[Opening EXTRACTED INFORMATION section]

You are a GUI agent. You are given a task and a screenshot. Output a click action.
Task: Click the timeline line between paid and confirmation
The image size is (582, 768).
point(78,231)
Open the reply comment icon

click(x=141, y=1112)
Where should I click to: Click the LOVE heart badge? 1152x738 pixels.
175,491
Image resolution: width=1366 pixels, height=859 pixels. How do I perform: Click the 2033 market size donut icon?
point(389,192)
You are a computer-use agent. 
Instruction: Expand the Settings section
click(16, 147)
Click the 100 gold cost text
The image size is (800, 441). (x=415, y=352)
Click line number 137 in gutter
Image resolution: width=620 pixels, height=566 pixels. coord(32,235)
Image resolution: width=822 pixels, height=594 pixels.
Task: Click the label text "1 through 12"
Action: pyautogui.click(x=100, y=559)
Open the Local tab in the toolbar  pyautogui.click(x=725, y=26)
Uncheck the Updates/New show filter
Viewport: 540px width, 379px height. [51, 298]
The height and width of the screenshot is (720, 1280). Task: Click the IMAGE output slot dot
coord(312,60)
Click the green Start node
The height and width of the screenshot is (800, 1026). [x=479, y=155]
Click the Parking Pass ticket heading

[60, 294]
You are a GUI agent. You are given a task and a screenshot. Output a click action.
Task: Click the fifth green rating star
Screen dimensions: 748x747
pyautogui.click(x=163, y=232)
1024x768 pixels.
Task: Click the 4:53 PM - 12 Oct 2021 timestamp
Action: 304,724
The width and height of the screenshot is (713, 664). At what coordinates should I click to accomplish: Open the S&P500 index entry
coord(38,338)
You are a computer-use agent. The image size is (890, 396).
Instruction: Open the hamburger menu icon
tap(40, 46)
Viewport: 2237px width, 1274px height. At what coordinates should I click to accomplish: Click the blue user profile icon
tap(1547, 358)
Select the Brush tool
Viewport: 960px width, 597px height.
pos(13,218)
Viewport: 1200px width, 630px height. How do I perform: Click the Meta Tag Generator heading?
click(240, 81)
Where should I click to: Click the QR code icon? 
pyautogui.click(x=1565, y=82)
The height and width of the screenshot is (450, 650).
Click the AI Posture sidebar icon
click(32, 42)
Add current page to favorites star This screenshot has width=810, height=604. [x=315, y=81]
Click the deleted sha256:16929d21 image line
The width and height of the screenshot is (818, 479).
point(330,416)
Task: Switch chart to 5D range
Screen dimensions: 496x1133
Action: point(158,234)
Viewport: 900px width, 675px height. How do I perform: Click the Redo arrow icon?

[Closing EXTRACTED INFORMATION section]

Every line above should be written out again, unchanged.

You are a GUI agent. You are given a task and a screenshot. Output a click action.
Task: Click the timeline line between paid and confirmation
The image size is (582, 768).
point(78,231)
Open the reply comment icon

click(x=141, y=1112)
Where should I click to: Click the LOVE heart badge? 1152x738 pixels.
175,491
Image resolution: width=1366 pixels, height=859 pixels. How do I perform: Click the 2033 market size donut icon?
point(389,192)
You are a computer-use agent. 
Instruction: Expand the Settings section
click(16, 147)
Click the 100 gold cost text
The image size is (800, 441). (x=415, y=352)
Click line number 137 in gutter
Image resolution: width=620 pixels, height=566 pixels. coord(32,235)
Image resolution: width=822 pixels, height=594 pixels.
Task: Click the label text "1 through 12"
Action: pyautogui.click(x=100, y=559)
Open the Local tab in the toolbar  pyautogui.click(x=725, y=26)
Uncheck the Updates/New show filter
Viewport: 540px width, 379px height. [51, 298]
The height and width of the screenshot is (720, 1280). Task: Click the IMAGE output slot dot
coord(312,60)
Click the green Start node
The height and width of the screenshot is (800, 1026). [x=479, y=155]
Click the Parking Pass ticket heading

[60, 294]
You are a GUI agent. You are given a task and a screenshot. Output a click action.
Task: Click the fifth green rating star
Screen dimensions: 748x747
pyautogui.click(x=163, y=232)
1024x768 pixels.
Task: Click the 4:53 PM - 12 Oct 2021 timestamp
Action: 304,724
The width and height of the screenshot is (713, 664). At what coordinates should I click to accomplish: Open the S&P500 index entry
coord(38,338)
You are a computer-use agent. The image size is (890, 396).
Instruction: Open the hamburger menu icon
tap(40, 46)
Viewport: 2237px width, 1274px height. At what coordinates should I click to accomplish: Click the blue user profile icon
tap(1547, 358)
Select the Brush tool
Viewport: 960px width, 597px height.
pos(13,218)
Viewport: 1200px width, 630px height. How do I perform: Click the Meta Tag Generator heading?
click(240, 81)
Where should I click to: Click the QR code icon? 
pyautogui.click(x=1565, y=82)
The height and width of the screenshot is (450, 650).
Click the AI Posture sidebar icon
click(32, 42)
Add current page to favorites star This screenshot has width=810, height=604. [x=315, y=81]
Click the deleted sha256:16929d21 image line
The width and height of the screenshot is (818, 479).
point(330,416)
Task: Switch chart to 5D range
Screen dimensions: 496x1133
Action: point(158,234)
Viewport: 900px width, 675px height. How do I perform: Click the Redo arrow icon?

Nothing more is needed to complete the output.